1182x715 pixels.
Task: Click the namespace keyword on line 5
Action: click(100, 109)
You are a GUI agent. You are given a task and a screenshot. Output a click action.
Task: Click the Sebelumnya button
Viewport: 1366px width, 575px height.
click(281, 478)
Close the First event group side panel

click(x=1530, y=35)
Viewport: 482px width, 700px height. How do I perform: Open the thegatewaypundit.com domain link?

------------------------------

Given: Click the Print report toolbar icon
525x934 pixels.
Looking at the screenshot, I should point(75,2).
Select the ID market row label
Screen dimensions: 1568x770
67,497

------------------------------

PROBLEM TO SOLVE: Please give again the lines above between the line holding "Viewport: 1366px width, 575px height." and the line holding "Viewport: 482px width, 700px", inclusive, exactly as they are and with nothing added.

PROBLEM SOLUTION:
Viewport: 1366px width, 575px height.
click(281, 478)
Close the First event group side panel

click(x=1530, y=35)
Viewport: 482px width, 700px height. How do I perform: Open the thegatewaypundit.com domain link?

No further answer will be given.